TASK:
Write out each line of the records that has "will" in it.

Stored records:
····················

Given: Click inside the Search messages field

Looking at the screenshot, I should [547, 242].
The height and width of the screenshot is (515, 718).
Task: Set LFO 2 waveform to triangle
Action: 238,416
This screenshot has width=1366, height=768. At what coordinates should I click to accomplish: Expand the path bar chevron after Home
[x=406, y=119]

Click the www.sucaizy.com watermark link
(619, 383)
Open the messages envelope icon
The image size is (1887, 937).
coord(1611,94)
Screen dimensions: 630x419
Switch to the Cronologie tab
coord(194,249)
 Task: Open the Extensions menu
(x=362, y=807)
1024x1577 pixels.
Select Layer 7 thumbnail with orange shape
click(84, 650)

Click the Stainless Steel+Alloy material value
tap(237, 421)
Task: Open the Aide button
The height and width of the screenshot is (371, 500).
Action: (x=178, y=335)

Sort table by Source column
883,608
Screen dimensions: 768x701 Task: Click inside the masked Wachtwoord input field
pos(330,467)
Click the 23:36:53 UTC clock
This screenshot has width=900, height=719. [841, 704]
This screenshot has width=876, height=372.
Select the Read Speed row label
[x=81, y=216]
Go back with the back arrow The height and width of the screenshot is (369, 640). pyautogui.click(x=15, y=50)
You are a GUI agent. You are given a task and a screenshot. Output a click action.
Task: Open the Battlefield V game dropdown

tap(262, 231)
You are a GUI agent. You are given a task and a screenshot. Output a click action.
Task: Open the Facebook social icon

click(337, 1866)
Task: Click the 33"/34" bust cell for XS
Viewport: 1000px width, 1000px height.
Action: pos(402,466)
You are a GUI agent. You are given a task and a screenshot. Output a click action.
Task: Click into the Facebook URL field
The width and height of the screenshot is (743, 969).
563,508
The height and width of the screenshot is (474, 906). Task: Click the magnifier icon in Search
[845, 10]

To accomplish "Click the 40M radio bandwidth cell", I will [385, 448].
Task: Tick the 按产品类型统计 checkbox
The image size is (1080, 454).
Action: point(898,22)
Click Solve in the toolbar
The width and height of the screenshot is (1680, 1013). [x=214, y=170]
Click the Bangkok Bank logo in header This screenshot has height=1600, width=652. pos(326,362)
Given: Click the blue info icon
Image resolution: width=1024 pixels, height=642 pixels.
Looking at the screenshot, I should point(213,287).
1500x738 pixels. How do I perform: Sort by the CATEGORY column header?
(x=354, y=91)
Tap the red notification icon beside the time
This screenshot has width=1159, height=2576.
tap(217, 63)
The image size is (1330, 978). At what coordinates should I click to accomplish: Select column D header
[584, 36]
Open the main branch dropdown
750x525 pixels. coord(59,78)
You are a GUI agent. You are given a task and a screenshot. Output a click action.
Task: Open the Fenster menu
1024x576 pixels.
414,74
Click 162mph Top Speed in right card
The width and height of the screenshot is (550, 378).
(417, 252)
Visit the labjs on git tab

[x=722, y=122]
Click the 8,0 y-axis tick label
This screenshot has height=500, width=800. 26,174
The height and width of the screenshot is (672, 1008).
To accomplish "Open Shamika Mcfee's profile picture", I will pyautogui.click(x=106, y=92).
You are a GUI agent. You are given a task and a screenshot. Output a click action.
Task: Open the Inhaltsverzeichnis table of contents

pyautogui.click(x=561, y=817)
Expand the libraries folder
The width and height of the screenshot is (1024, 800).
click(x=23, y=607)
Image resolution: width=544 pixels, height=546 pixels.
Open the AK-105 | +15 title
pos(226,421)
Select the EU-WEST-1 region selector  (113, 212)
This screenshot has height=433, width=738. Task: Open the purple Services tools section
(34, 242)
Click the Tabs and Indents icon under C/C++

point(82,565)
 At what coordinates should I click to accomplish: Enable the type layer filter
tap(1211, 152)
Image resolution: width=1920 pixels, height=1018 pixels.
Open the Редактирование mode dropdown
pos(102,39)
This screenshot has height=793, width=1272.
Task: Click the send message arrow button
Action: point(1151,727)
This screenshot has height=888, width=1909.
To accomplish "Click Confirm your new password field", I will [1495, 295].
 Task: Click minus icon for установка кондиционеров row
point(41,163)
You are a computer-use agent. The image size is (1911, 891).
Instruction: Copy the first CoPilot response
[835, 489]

····················

SOLUTION TO THIS EXERCISE:
To accomplish "Click the 40M radio bandwidth cell", I will [385, 448].
To accomplish "Open Shamika Mcfee's profile picture", I will pyautogui.click(x=106, y=92).
To accomplish "Click Confirm your new password field", I will [1495, 295].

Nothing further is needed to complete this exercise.